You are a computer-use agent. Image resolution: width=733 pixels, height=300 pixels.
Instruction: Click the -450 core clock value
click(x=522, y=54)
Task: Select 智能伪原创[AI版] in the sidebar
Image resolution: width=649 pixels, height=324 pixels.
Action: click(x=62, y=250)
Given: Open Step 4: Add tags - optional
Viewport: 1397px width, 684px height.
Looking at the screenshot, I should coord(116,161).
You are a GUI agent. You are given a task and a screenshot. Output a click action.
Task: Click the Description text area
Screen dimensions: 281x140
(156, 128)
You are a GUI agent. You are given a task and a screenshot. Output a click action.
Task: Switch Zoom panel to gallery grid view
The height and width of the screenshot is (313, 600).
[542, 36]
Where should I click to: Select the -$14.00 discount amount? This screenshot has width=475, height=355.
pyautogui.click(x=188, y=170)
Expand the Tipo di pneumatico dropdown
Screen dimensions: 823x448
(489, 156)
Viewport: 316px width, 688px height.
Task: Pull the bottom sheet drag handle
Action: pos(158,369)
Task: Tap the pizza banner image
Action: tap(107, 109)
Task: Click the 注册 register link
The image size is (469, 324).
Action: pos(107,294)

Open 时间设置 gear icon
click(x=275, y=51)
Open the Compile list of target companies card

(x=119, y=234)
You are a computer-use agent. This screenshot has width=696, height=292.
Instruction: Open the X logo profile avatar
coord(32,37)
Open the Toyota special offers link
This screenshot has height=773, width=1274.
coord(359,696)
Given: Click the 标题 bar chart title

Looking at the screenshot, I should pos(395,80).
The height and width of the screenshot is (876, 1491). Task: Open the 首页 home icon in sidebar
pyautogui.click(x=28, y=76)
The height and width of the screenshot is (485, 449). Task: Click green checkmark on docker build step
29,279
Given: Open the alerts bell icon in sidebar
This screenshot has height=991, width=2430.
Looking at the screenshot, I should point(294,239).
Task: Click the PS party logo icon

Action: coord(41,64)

....

Print every line of the listing exactly.

You are a computer-use agent. Image resolution: width=733 pixels, height=300 pixels.
Instruction: Click the -450 core clock value
click(x=522, y=54)
Task: Select 智能伪原创[AI版] in the sidebar
Image resolution: width=649 pixels, height=324 pixels.
Action: click(x=62, y=250)
Given: Open Step 4: Add tags - optional
Viewport: 1397px width, 684px height.
Looking at the screenshot, I should coord(116,161).
You are a GUI agent. You are given a task and a screenshot. Output a click action.
Task: Click the Description text area
Screen dimensions: 281x140
(156, 128)
You are a GUI agent. You are given a task and a screenshot. Output a click action.
Task: Switch Zoom panel to gallery grid view
The height and width of the screenshot is (313, 600).
[542, 36]
Where should I click to: Select the -$14.00 discount amount? This screenshot has width=475, height=355.
pyautogui.click(x=188, y=170)
Expand the Tipo di pneumatico dropdown
Screen dimensions: 823x448
(489, 156)
Viewport: 316px width, 688px height.
Task: Pull the bottom sheet drag handle
Action: pos(158,369)
Task: Tap the pizza banner image
Action: tap(107, 109)
Task: Click the 注册 register link
The image size is (469, 324).
Action: pos(107,294)

Open 时间设置 gear icon
click(x=275, y=51)
Open the Compile list of target companies card

(x=119, y=234)
You are a computer-use agent. This screenshot has width=696, height=292.
Instruction: Open the X logo profile avatar
coord(32,37)
Open the Toyota special offers link
This screenshot has height=773, width=1274.
coord(359,696)
Given: Click the 标题 bar chart title

Looking at the screenshot, I should pos(395,80).
The height and width of the screenshot is (876, 1491). Task: Open the 首页 home icon in sidebar
pyautogui.click(x=28, y=76)
The height and width of the screenshot is (485, 449). Task: Click green checkmark on docker build step
29,279
Given: Open the alerts bell icon in sidebar
This screenshot has height=991, width=2430.
Looking at the screenshot, I should point(294,239).
Task: Click the PS party logo icon

Action: coord(41,64)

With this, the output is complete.